Interessant dann der Hinweis, daß Luther auch hochgehalten wurde gegenüber einer gesellschaftlichen Bedrohung, die diese protestantischen Nationalisten im Ausgang der Reichstagswahl 1912 sahen: Sozialdemokratie und Katholizismus errangen über 50 Prozent der Sitze. Wir sind politisch nicht gewohnt, diese Kombination: Sozialdemokratie und Katholische Kirche überhaupt wahrzunehmen, aber sie wird im Dritten Reich eine wichtige Rolle spielen, wenn auch jeder für sich. Nach 1945 werden die CDU und die Kirchen, insbesondere die Katholische eine Zweckehe eingehen und gegen die SPD als kommunistenhörig hetzen.

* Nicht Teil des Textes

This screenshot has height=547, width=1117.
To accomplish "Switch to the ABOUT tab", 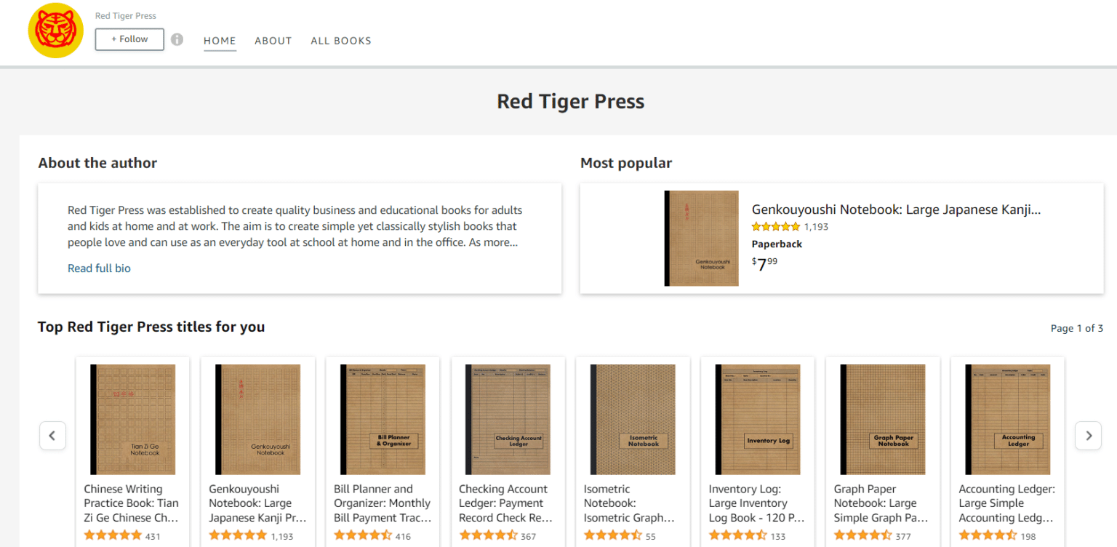I will tap(273, 41).
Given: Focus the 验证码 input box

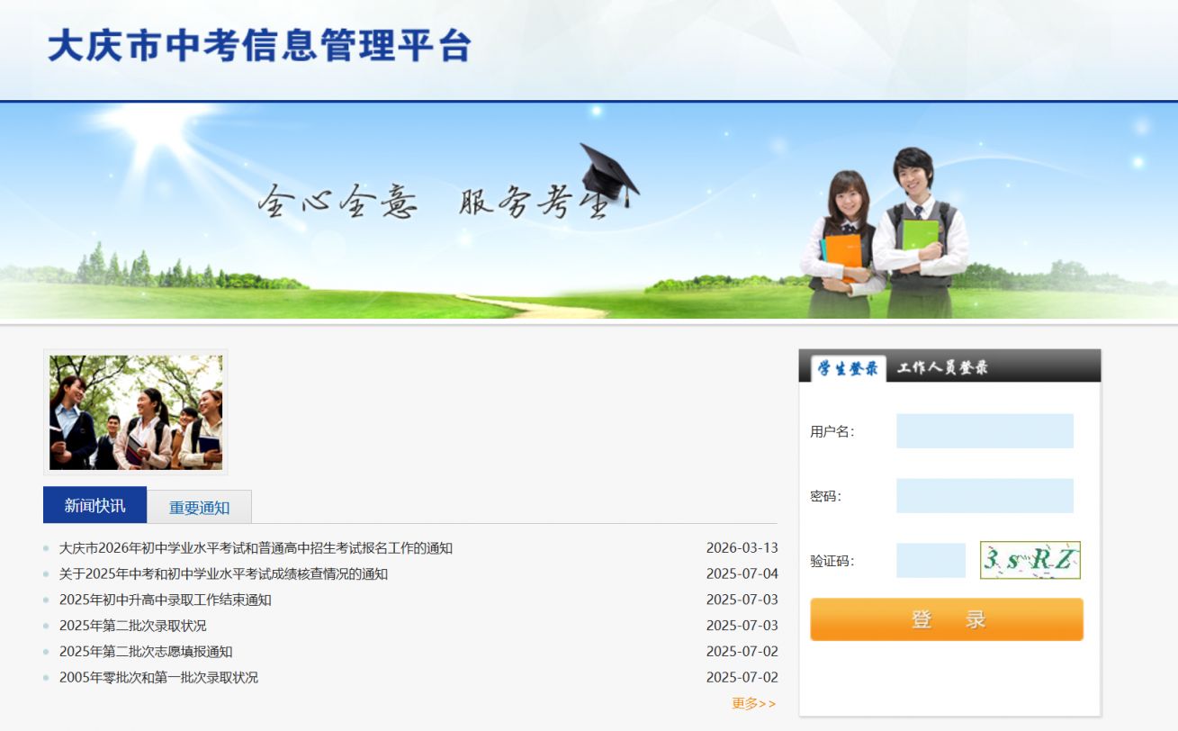Looking at the screenshot, I should tap(931, 560).
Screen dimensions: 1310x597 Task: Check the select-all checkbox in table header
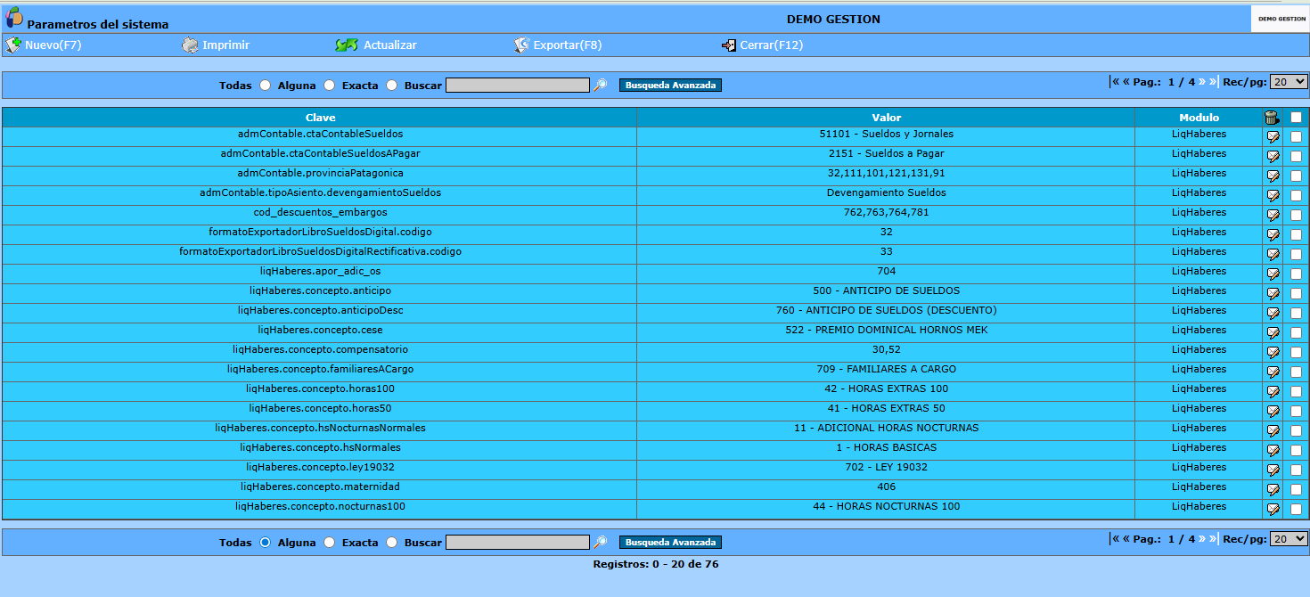click(1296, 118)
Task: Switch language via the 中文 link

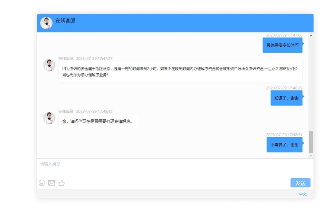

Entscheidender ist nach Whaley aber nicht unsere Sicht auf Luther, sondern die des Auslands. Denn bis zum 1. Weltkrieg war Deutschland in der angelsächsischen Welt hoch angesehen und bis 1871 auch in Frankreich. Das änderte sich rapide, ja geriet ins Gegenteil. Eine Formel hieß nun „FROM LUTHER TO HITLER“ und in Frankreich vollzog die Geschichtswissenschaft gleich eine Rolle Rückwärts, in dem auch das einst gelobte HEILIGE RÖMISCH REICH DEUTSCHER NATION nun zum Vorläufer von Hitler erklärt wurde, wobei Luther die Rolle des Anführers gegen Humanismus und Aufklärung zukam.

„Es ist ein Anspruch des Reformationsjubiläums 2017, das Verständnis für die Geschichte der Lutherzeit und ihre seit 500 Jahren wechselnden Interpretationen in der deutschen und außerdeutschen Öffentlichkeit sachgerecht zu vermitteln. Dazu möge die Nationale Sonderausstellung auf der Wartburg und dieser begleitende Band beitragen.“, schließt Whaley.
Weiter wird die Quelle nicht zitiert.